Kluber, one of Cleveland’s top starters this season, is expected to miss at least 15 days and could be sidelined for the rest of the year. The injury is similar to the one that landed right-hander Zach McAllister on the DL for seven weeks.
Right-hander Matt Langwell was promoted from Triple-A Columbus to take Kluber’s roster spot, but he will most likely be sent back down today to clear room for tonight’s starting pitcher, right-hander Danny Salazar.
The Indians may use Salazar to replace Kluber, but he’s on a limited innings count after undergoing Tommy John surgery prior to the 2011 season. Columbus’ Trevor Bauer, Carlos Carrasco and Daisuke Matsuzaka are also candidates to replace Kluber, who is 7-5 with a 3.54 ERA in 21 games (19 starts).
The Indians said Kluber sustained the injury during a brilliant outing Monday night — 7⅓ scoreless innings — but neither the pitcher nor Francona mentioned it after the game.
Francona addressed closer Chris Perez’s failure to speak to reporters after blowing a save Monday in a 4-2 loss to Detroit. A number of unnamed players were not happy with Perez’s actions following the game and Francona was asked if Perez let his teammates down.
“I don’t know if I view it that way. I think it’s his personal choice,” he said. “I think we try to foster an environment where good, bad, in-between guys are accountable. Some guys choose not to talk.
It’s not always a perfect world.
“Those things with a team have a way of working themselves out and it doesn’t necessarily have to be in public. I think that’s where teams come together and take care of team things.”
Upon leaving the disabled list in late June, Perez said he would not speak to the media for the rest of the season. He reiterated that stance when approached by reporters Tuesday.

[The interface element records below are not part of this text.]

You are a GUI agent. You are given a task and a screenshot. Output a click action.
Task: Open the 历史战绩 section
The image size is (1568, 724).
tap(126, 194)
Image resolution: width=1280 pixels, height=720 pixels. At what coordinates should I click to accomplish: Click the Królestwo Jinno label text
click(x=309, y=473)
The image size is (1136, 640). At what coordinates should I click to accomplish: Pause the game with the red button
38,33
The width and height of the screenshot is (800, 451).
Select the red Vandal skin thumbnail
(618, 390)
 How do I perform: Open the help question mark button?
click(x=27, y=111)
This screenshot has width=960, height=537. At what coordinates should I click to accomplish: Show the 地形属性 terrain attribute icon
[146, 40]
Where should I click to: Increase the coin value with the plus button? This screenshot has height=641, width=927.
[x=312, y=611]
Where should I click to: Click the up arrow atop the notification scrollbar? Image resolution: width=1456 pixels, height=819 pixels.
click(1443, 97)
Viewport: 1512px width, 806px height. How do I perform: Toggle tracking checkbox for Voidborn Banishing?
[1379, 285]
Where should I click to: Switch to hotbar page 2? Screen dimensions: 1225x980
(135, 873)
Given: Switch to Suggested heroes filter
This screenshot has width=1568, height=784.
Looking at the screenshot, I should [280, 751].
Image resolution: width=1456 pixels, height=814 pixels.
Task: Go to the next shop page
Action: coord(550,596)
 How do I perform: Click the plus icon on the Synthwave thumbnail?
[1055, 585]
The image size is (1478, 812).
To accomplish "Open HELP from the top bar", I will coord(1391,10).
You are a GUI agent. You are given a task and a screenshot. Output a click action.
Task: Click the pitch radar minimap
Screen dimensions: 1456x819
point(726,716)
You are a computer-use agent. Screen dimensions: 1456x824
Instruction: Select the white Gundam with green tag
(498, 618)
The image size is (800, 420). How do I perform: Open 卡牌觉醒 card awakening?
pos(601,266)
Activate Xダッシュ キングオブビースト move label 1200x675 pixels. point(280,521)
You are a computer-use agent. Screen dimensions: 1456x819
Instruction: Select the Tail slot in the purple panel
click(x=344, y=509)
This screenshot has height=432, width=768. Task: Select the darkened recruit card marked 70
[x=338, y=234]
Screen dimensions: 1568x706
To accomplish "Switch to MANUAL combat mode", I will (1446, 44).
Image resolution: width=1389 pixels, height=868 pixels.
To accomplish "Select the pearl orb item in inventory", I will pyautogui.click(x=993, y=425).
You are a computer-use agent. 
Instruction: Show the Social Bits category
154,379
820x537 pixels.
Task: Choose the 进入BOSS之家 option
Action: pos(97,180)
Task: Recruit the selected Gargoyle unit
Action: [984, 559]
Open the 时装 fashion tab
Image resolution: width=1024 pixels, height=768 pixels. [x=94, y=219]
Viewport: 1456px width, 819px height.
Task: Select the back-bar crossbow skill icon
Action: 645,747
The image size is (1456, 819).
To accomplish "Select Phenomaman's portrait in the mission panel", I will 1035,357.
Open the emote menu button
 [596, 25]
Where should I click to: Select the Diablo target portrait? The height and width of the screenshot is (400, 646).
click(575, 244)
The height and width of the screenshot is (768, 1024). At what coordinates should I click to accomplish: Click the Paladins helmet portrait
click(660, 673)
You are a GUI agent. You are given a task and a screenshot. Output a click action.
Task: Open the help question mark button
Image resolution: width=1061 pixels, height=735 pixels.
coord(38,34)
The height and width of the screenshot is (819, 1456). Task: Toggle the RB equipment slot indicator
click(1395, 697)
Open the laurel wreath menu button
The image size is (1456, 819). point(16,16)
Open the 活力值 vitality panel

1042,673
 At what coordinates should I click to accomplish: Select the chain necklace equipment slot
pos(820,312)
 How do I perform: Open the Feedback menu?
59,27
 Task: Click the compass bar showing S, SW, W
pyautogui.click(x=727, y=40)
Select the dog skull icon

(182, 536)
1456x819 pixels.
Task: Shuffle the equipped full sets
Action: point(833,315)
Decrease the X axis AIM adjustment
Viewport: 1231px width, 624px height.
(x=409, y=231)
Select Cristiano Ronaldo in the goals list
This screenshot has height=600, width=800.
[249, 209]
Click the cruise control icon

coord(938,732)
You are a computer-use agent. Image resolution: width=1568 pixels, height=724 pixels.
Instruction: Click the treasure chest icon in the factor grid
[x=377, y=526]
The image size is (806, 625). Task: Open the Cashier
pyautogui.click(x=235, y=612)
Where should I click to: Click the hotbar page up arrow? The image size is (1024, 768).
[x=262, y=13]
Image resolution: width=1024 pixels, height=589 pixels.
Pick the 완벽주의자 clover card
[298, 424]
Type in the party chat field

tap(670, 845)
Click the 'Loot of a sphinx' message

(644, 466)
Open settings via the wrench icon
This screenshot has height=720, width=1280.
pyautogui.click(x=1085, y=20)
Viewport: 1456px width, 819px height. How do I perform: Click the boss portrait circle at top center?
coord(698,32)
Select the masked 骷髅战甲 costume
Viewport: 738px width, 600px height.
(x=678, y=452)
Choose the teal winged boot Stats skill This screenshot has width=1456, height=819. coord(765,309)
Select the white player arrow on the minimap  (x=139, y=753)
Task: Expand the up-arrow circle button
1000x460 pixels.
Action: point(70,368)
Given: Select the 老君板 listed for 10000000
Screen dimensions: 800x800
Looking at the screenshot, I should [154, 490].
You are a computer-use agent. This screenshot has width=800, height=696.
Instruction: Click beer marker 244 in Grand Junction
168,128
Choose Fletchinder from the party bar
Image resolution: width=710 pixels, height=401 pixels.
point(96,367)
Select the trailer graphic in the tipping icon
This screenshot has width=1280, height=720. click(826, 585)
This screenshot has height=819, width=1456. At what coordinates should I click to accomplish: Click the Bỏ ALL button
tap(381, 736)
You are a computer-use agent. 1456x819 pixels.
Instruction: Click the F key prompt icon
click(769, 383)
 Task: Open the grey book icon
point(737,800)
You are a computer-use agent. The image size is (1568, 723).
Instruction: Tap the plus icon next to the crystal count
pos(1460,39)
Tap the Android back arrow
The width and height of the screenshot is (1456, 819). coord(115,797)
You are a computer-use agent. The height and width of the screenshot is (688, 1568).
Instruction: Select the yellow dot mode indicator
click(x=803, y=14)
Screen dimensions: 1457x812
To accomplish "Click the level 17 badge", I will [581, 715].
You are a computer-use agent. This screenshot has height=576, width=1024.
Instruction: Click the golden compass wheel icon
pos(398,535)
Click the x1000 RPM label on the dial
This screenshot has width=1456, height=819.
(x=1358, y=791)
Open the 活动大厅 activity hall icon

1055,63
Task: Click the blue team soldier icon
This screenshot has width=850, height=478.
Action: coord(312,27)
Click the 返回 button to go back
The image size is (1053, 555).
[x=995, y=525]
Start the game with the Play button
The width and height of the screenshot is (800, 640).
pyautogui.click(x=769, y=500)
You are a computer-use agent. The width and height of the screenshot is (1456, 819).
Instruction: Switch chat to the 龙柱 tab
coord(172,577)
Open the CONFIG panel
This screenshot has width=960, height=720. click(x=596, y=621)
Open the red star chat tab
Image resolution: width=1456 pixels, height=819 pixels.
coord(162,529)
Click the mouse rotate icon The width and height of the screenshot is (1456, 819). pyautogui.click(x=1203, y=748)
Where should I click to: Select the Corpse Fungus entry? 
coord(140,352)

Pitching for the third straight day Monday, Perez blew his first save in 12 opportunities since leaving the injured list. There were reports Perez left the park before the final out was recorded, but Francona disputed that, saying that the closer stopped in his office after the game.
“He actually came in after the game and said, ‘I felt great. I just blew the game,’” Francona said. “We always check with everybody before the game. It doesn’t matter if a guy went one in a row. If he’s not feeling good, we’re not going to pitch him.”
Francona became agitated when he was asked if he considered having a left-hander face Prince Fielder to start the decisive ninth inning before going to his two-time All-Star closer.
“He had 12 (saves) in a row and now all of the sudden I’m getting asked about matching up in the ninth,” Francona said. “That doesn’t make a lot of sense. I think you maybe need to sometimes step back. He blew a save. Unfortunately, it hurts, but that’s part of the game.”
Right-hander Josh Tomlin will take another step on his comeback from Tommy John surgery, starting tonight for Double-A Akron. Tomlin has already made a pair of relief appearances for Class A Lake County.
“He’s doing really well,” Francona said. “It seems like there’s everybody in that room pulling for him.
It will be nice to have him back.”
Tomlin could be an option out of the bullpen or rotation when he returns.
Indians left fielder Michael Brantley recorded his American League-leading 10th outfield assist in the series opener Monday.
Francona said Brantley has one of the most accurate outfield arms he’s ever seen.
“I can’t tell you how many rallies he seems to have averted,” Francona said of Brantley, who had yet to commit an error in 107 games through Monday.
Monday night’s series opener with Detroit drew a 12.1 rating, SportsTime Ohio’s largest in six years.
* The Indians entered Tuesday having held opponents scoreless through the first five innings in 16 of their last 23 games.